Against a backdrop of collapsing share prices, raising capital seemed like an unimaginable last resort. Whilst this is a common theme expressed by many, experience from past financial crises has taught us that putting off a decision to raise equity often comes at a much higher cost of capital when needed later on.
Taking advantage of a strengthened position
With this context, and a broken ‘crystal ball’ in hand, corporate South Africa, and in particular indebted clothing retailers, took an early opportunity to strengthen their balance sheets. This was done with a view to arm themselves against an uncertain economic outlook, but also to place themselves in a better position to take advantage of a fractured trading environment, where consolidation opportunities would certainly unfold. Rand Merchant Bank (RMB) recently acted for both Pepkor Holdings and The Foschini Group (TFG) in their recent equity offerings, with both companies approaching equity markets on a front-footed basis, with the intention to (amongst other things) derisk their balance sheets and position the companies for growth. Both these offerings, which collectively raised close to R6bn, enjoyed significant investor support.

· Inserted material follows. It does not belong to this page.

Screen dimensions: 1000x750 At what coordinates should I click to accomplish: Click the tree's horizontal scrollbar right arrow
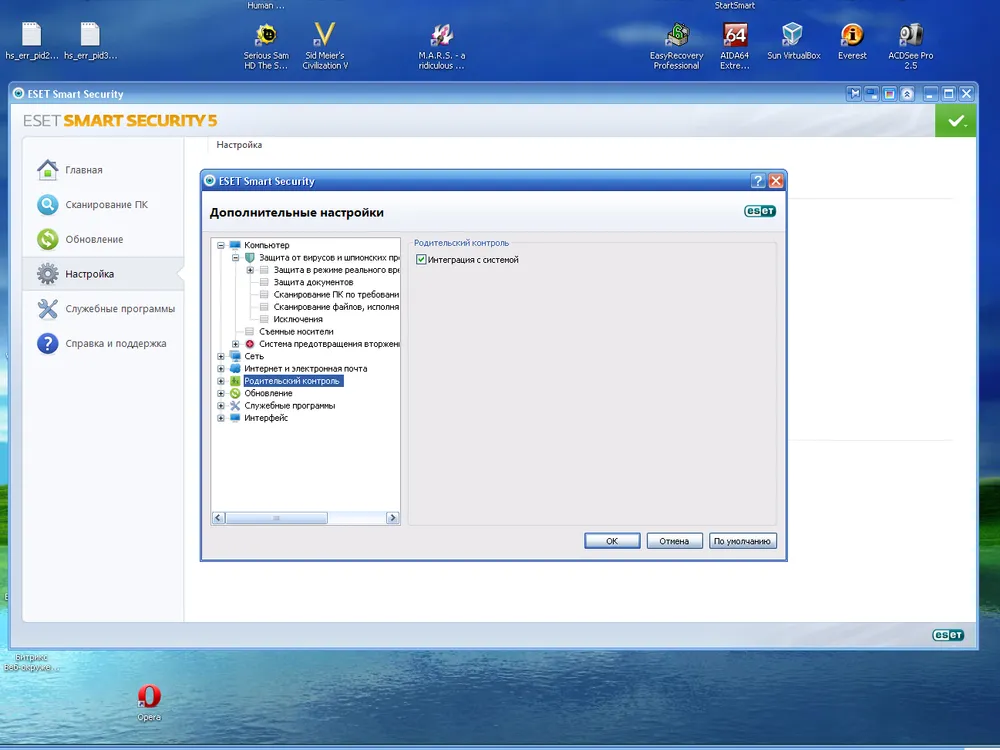point(393,518)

Following on from their underwritten rights offer, RMB further advised TFG on the acquisition of selected stores of value retailer JET, out of business rescue. With a strengthened balance sheet, TFG took advantage of a unique opportunity to acquire JET in a manner that would not only give TFG a significant entry into the increasingly important value retail sector, but would give them scale at an attractive price which would have been costly and difficult to replicate organically. Financial metrics aside, TFG was further able to ensure that over 400 retail stores across South Africa and its neighbouring countries continue trading and keep over 4,800 employees employed in the midst of a very challenging economic environment, with the impact of COVID-19 continuing to worsen unemployment levels.
Business rescue and M&A
COVID-19 has had a devastating impact on the South African economy. We continue to see a number of businesses struggling to stay open. The continued weakness in global markets, coupled with a second wave of infections abroad and an expectation of a further wave of COVID-19 infections in South Africa increases the likelihood that the number of businesses entering into business rescue will rise. Whilst we expect that consolidation is the natural course for a number of industries, when it is precipitated by business rescue, this naturally introduces challenges for buyers, outside of the ambits of normal M&A. Having been involved with a number of these situations, we believe that whilst business rescue often provides an opportunity to acquire seemingly good value assets at significantly discounted prices, buyers need to ensure that they have taken the right advice to ensure that they have the correct mitigants for the risks of buying assets out of business rescue. This includes issues such as working to rigid and accelerated timelines, limited due diligence and potentially limited to no indemnities or warranties. That being said, a strategic buyer with knowledge of the distressed asset is more likely able to navigate this challenging environment and better understand and mitigate the risks that operating under financial strain introduces, especially insofar as staff, suppliers and customers are concerned. TFG is a case in point of a strategic buyer who acutely understood the JET opportunity and whose ability to rapidly navigate the business rescue process ensured that they were not only successful in their bid for the majority of the JET business, but also managed to do so in a manner where they had structural mitigants in place insofar as limitation of liabilities, continuity of supply of stock and ensuring that not only were they able to save jobs, but they retained staff who are critical to the business.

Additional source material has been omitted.